Fragmenten uit dataset:
_____
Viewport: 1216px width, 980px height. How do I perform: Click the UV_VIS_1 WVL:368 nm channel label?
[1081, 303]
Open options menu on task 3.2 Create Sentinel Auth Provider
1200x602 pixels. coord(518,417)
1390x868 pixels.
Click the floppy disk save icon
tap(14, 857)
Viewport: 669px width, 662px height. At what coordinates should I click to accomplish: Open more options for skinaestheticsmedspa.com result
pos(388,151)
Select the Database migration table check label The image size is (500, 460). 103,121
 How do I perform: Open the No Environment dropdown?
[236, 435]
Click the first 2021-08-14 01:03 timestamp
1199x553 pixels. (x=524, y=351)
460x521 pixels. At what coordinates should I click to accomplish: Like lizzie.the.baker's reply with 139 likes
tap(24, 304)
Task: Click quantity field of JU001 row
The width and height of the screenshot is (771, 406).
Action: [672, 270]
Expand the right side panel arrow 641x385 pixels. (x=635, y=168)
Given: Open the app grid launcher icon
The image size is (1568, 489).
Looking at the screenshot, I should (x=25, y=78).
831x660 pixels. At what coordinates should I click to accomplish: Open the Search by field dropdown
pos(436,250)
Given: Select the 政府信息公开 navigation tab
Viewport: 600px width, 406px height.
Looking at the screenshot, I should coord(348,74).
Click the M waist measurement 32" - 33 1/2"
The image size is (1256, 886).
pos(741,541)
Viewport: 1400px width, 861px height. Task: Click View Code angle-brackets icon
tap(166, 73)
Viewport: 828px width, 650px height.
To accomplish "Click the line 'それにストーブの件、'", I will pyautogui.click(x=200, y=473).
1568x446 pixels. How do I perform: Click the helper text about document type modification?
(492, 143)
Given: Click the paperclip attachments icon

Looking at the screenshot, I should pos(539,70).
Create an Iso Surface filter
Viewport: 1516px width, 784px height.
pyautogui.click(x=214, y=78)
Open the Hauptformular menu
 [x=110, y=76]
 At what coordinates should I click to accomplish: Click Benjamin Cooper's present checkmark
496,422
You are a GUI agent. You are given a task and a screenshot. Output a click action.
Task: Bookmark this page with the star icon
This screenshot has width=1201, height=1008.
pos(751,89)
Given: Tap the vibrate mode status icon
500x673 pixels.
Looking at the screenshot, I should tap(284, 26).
_____
Jouw doel:
Schrijf alle records hierboven opnieuw uit en verwissel daarbij elke "dropdown" voor "drop-down menu". Laat verder alles ongewijzigd.

Uitgewerkte oplossing:
Viewport: 1216px width, 980px height. How do I perform: Click the UV_VIS_1 WVL:368 nm channel label?
[1081, 303]
Open options menu on task 3.2 Create Sentinel Auth Provider
1200x602 pixels. coord(518,417)
1390x868 pixels.
Click the floppy disk save icon
tap(14, 857)
Viewport: 669px width, 662px height. At what coordinates should I click to accomplish: Open more options for skinaestheticsmedspa.com result
pos(388,151)
Select the Database migration table check label The image size is (500, 460). 103,121
 How do I perform: Open the No Environment drop-down menu?
[236, 435]
Click the first 2021-08-14 01:03 timestamp
1199x553 pixels. (x=524, y=351)
460x521 pixels. At what coordinates should I click to accomplish: Like lizzie.the.baker's reply with 139 likes
tap(24, 304)
Task: Click quantity field of JU001 row
The width and height of the screenshot is (771, 406).
Action: [672, 270]
Expand the right side panel arrow 641x385 pixels. (x=635, y=168)
Given: Open the app grid launcher icon
The image size is (1568, 489).
Looking at the screenshot, I should (x=25, y=78).
831x660 pixels. At what coordinates should I click to accomplish: Open the Search by field drop-down menu
pos(436,250)
Given: Select the 政府信息公开 navigation tab
Viewport: 600px width, 406px height.
Looking at the screenshot, I should coord(348,74).
Click the M waist measurement 32" - 33 1/2"
The image size is (1256, 886).
pos(741,541)
Viewport: 1400px width, 861px height. Task: Click View Code angle-brackets icon
tap(166, 73)
Viewport: 828px width, 650px height.
To accomplish "Click the line 'それにストーブの件、'", I will pyautogui.click(x=200, y=473).
1568x446 pixels. How do I perform: Click the helper text about document type modification?
(492, 143)
Given: Click the paperclip attachments icon

Looking at the screenshot, I should pos(539,70).
Create an Iso Surface filter
Viewport: 1516px width, 784px height.
pyautogui.click(x=214, y=78)
Open the Hauptformular menu
 [x=110, y=76]
 At what coordinates should I click to accomplish: Click Benjamin Cooper's present checkmark
496,422
You are a GUI agent. You are given a task and a screenshot. Output a click action.
Task: Bookmark this page with the star icon
This screenshot has width=1201, height=1008.
pos(751,89)
Given: Tap the vibrate mode status icon
500x673 pixels.
Looking at the screenshot, I should tap(284, 26).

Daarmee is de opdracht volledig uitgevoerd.